Leckerlee Founder Sandy Lee Wants To Share Her Gingerbread Obsession
Some people go abroad and bring back a tattered Lonely Planet guidebook and a photo memory card full of bucolic, indecipherable landscapes. Sandy Lee brought back a business plan. The Leckerlee founder moved to Berlin in 2009 for a break from New York, and during her first year there, she fell in love with lebkuchen, Germany's traditional wintertime gingerbread. One bite at a Christmas market had her hooked, and Lee decided to learn everything she could about the spice-packed pastry. When the time came to return to the States, she decided to make the personal infatuation a professional one and launched Leckerlee in 2011. Here, the corporate-development-professional-turned-baker explains her gingerbread fascination, Berlin living versus NYC, and why you should eat lebkuchen in its entirety -- even that disc on the bottom that looks like paper.
Leckerlee via Facebook
Why did you choose to live in Berlin?
I think part of it was that the rents were very affordable there. It's not like I had a job bringing me there, so that made it a possibility. I also just loved the city itself. It's a nice contrast to New York. New York is just so crazy and busy, whereas Berlin is definitely a more relaxed atmosphere.
What was it about gingerbread that inspired you to launch your own business?
I think it was just because it tasted like nothing else I'd ever known or tasted. It's hard to explain; because it's made mostly of almonds and hazelnuts, it's not really like any kind of gingerbread that we know here. It's a different kind of flavor. There are two varieties -- there's a plain one and a chocolate-covered one. There's something about that combination of flavors -- it was so delicious. I became obsessed with it.
Which variety was the first to win your heart?
The chocolate one was the one I fell in love with and became obsessed with. I make both, and it's the same dough for both, actually--but one is covered in chocolate.
How did you develop the Leckerlee recipe?

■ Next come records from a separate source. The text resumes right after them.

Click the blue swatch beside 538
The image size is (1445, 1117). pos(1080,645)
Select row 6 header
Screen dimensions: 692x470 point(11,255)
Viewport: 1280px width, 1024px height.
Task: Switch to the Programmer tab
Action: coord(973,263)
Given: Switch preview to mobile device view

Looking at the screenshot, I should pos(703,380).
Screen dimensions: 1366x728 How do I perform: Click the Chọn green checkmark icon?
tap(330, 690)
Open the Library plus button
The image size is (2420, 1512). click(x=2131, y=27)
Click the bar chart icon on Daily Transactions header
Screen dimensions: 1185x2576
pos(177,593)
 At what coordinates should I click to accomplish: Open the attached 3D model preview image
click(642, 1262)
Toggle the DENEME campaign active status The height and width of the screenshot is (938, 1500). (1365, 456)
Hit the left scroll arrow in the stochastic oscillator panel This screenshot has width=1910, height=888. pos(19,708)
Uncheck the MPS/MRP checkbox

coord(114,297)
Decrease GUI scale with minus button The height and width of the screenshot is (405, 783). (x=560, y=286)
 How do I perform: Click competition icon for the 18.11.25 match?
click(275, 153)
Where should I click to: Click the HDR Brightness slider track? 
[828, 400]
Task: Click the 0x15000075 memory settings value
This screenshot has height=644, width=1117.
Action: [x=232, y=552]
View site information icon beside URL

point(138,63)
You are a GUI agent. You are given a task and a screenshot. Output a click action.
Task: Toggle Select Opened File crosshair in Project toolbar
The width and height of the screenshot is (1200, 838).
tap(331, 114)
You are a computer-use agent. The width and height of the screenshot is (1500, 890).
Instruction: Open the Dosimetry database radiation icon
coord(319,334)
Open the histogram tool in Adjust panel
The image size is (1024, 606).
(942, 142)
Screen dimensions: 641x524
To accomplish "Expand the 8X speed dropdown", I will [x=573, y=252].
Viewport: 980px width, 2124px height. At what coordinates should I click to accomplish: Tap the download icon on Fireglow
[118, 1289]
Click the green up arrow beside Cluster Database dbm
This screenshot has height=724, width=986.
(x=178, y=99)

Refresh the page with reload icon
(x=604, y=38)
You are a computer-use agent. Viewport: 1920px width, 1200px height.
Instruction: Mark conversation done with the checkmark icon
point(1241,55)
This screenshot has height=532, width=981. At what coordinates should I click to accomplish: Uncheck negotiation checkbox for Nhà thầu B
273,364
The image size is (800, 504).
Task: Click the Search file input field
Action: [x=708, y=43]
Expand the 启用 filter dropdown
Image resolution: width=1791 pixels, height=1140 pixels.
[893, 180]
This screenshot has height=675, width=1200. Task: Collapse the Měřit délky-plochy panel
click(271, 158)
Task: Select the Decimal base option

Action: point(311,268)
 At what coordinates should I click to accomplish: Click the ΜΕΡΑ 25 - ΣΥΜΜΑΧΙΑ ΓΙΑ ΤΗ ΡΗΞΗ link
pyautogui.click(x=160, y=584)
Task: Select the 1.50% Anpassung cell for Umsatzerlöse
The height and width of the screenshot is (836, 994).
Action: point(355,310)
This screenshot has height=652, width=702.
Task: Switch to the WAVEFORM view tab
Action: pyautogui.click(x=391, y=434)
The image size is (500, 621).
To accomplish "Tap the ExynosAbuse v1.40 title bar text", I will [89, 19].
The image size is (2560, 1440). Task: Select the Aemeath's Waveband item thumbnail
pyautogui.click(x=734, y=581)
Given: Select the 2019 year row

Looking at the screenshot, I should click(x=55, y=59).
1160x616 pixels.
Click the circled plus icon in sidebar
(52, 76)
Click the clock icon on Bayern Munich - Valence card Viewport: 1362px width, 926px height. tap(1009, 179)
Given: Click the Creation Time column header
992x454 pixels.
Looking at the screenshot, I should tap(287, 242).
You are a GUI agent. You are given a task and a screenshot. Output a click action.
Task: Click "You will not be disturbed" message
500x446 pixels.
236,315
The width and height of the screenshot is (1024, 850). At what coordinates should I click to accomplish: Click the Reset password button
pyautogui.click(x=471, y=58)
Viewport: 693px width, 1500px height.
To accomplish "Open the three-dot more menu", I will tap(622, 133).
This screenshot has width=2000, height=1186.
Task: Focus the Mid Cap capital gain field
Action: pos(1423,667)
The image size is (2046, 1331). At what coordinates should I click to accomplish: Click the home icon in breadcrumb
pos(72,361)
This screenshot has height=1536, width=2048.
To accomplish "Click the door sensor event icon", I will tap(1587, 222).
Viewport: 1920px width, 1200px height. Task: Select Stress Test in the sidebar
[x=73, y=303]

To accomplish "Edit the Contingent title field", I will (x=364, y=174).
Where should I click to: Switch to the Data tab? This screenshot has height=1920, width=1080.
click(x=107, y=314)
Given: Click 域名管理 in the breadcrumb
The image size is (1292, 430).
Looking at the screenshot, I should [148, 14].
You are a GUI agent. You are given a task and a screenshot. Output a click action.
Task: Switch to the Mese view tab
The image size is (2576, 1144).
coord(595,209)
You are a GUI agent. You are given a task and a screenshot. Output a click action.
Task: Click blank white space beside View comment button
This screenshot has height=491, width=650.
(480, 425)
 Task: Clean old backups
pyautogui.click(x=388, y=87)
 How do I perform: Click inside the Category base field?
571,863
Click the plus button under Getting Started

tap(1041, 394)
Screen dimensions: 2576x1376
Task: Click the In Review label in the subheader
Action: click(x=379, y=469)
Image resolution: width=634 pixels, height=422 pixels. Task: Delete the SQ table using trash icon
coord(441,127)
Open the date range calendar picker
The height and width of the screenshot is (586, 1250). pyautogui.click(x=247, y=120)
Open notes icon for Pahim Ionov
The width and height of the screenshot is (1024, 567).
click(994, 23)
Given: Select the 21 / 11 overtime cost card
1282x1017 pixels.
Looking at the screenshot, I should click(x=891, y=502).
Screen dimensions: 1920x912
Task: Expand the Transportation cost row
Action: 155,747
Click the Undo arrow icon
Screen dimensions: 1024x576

It was a combination of research, conversations with German bakers, exhaustive lebkuchen tasting, and experimentation. I tracked down a bunch of old lebkuchen books from as early as the late 19th century that detailed some of the old recipes and techniques. I also spoke casually with German bakers to ask questions. For example, a friend of mine from Bavaria connected me with the neighborhood bakery that he grew up with, and I was able to chat a little more extensively with their master baker about the lebkuchen baking process. I tried lebkuchen from every bakery in Nuremberg that I could find and started to get a sense of how the proportions of various ingredients affected the ultimate taste. And then I tried to synthesize all that knowledge and began a long process of recipe development and experimentation.
Did you develop your lebkuchen recipe abroad or back in NYC?
Once I was back in the States I had to continue to tweak it because some of the ingredients are a little bit different here -- so I kind of had to work with what was available and figure out what I'd need to import. Even things like hirschhornsalz, the baking powder equivalent that you'd use traditionally in Germany, is just not very common here in the States. I had to make adaptations like that.
What is it about Nuremberg lebkuchen that is so special?
Nuremberg lebkuchen is the most premium kind. It has the most nuts. You can get other kinds in the supermarket, but they are wheat flour based. The Nuremburg style is the kind you'd find at a Christmas market traditionally. I think it's kind of the original lebkuchen, the real lebkuchen. It's the one I really, really loved. The other ones I love, too, but the other ones are more like a cookie. This one is kind of between a cookie and a cake; it's very dense and rich because it has all of the nut flour and nuts in it. And this is the one that the monks made in Nuremberg.